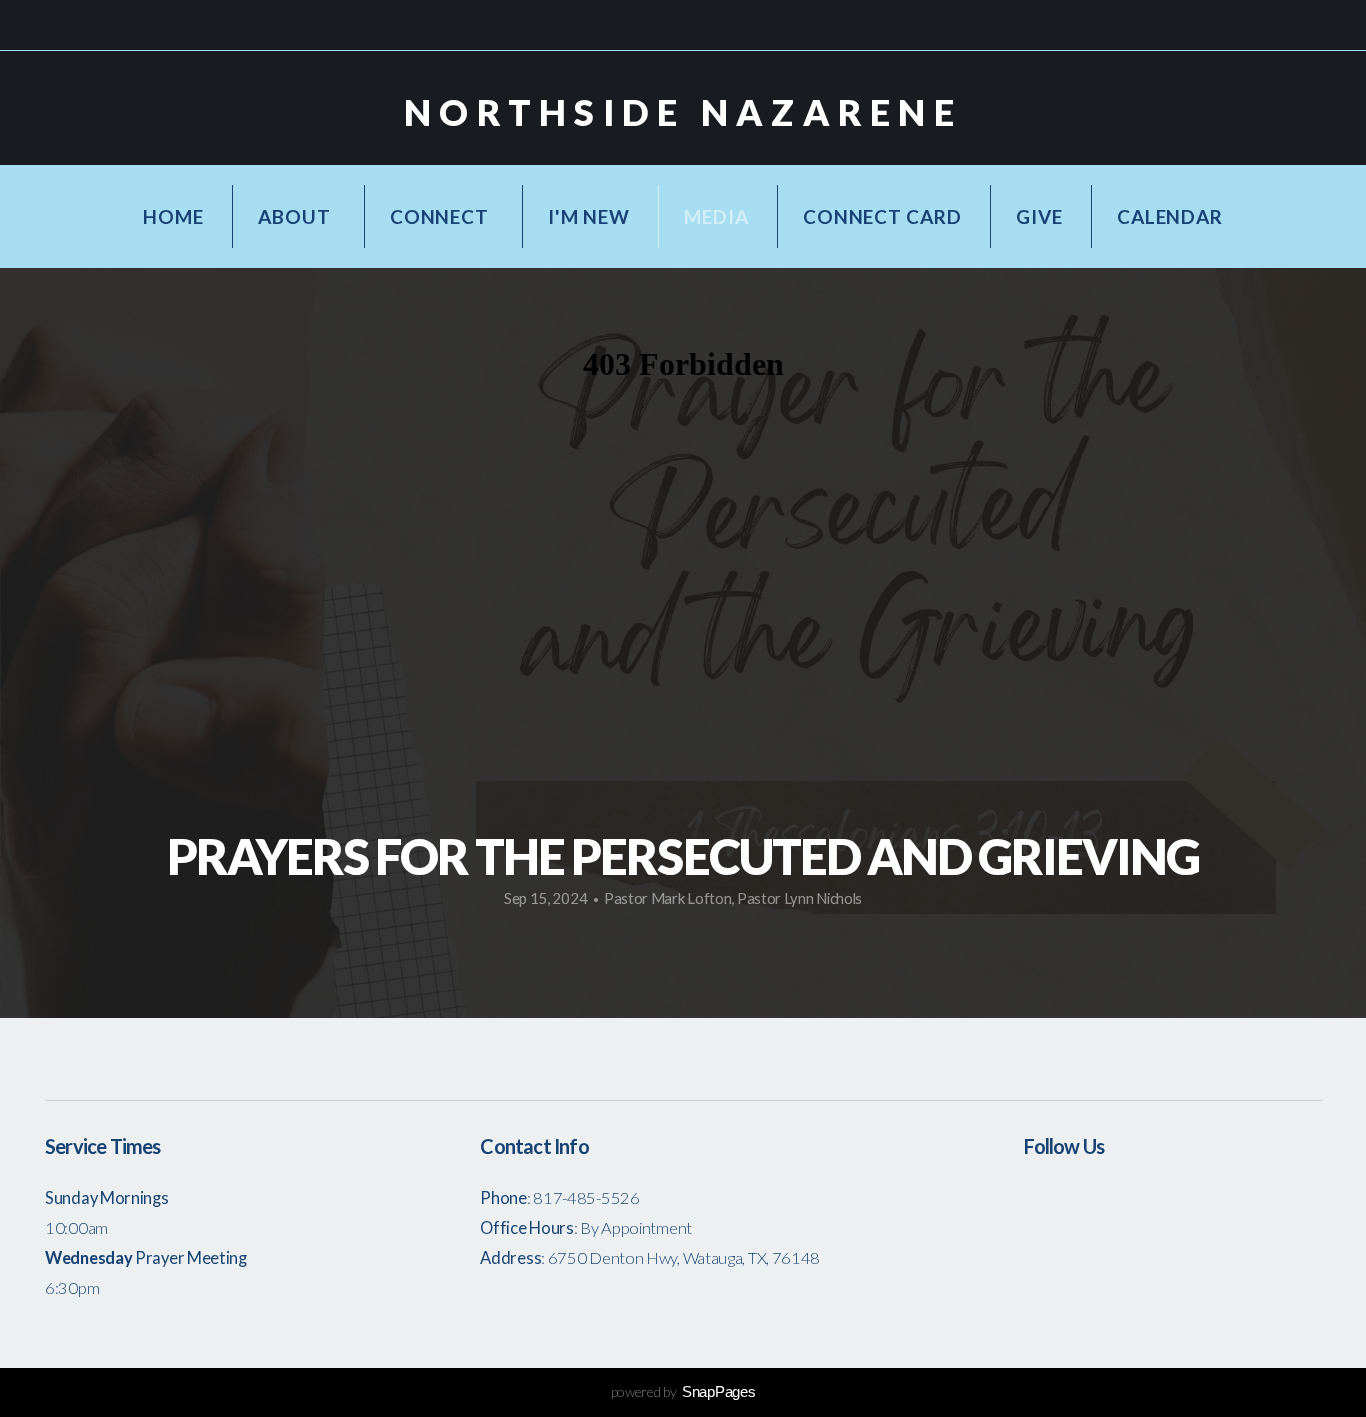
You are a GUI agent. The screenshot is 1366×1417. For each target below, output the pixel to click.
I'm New (588, 216)
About (296, 216)
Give (1039, 216)
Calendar (1169, 216)
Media (716, 216)
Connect (441, 216)
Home (173, 216)
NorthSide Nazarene (683, 112)
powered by (683, 1391)
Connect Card (882, 216)
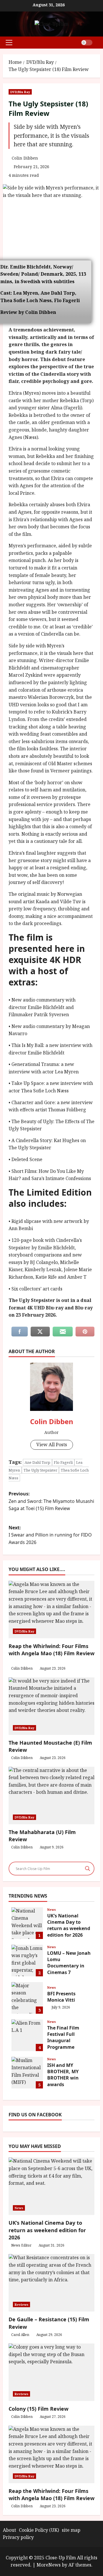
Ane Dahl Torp (37, 1462)
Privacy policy (18, 2537)
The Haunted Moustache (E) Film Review (50, 1746)
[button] (9, 43)
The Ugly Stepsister (40, 1470)
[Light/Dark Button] (86, 42)
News (51, 1909)
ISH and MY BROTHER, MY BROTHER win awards (27, 2072)
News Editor (21, 2245)
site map (71, 2530)
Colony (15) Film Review (38, 2408)
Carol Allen (20, 2334)
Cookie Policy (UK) (39, 2530)
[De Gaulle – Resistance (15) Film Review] (51, 2283)
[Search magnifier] (88, 1869)
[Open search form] (98, 42)
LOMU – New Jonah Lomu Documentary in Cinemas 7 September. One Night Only (27, 1960)
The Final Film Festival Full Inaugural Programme (27, 2035)
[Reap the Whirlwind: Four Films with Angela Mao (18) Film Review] (51, 2454)
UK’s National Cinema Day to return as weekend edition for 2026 (27, 1923)
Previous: (51, 1501)
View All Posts (51, 1444)
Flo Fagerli (63, 1462)
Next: (50, 1534)
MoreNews (49, 2565)
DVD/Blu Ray (20, 92)
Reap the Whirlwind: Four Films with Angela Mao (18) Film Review (51, 1650)
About (9, 2530)
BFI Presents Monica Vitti (27, 1998)
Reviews (21, 2304)
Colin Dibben (25, 158)
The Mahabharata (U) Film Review (42, 1836)
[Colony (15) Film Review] (51, 2372)
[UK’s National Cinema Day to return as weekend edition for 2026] (51, 2186)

Your objective
Look above for the line with "Give (1039, 216)" and the line with "Carol Allen (20, 2334)", then copy them and all lines in between exactly as written, and only those, without any pictures.

Your solution
Give (1039, 216)
Calendar (1169, 216)
Media (716, 216)
Connect (441, 216)
Home (173, 216)
NorthSide Nazarene (683, 112)
powered by (683, 1391)
Connect Card (882, 216)
Ane Dahl Torp (37, 1462)
Privacy policy (18, 2537)
The Haunted Moustache (E) Film Review (50, 1746)
[button] (9, 43)
The Ugly Stepsister (40, 1470)
[Light/Dark Button] (86, 42)
News (51, 1909)
ISH and MY BROTHER, MY BROTHER win awards (27, 2072)
News Editor (21, 2245)
site map (71, 2530)
Colony (15) Film Review (38, 2408)
Carol Allen (20, 2334)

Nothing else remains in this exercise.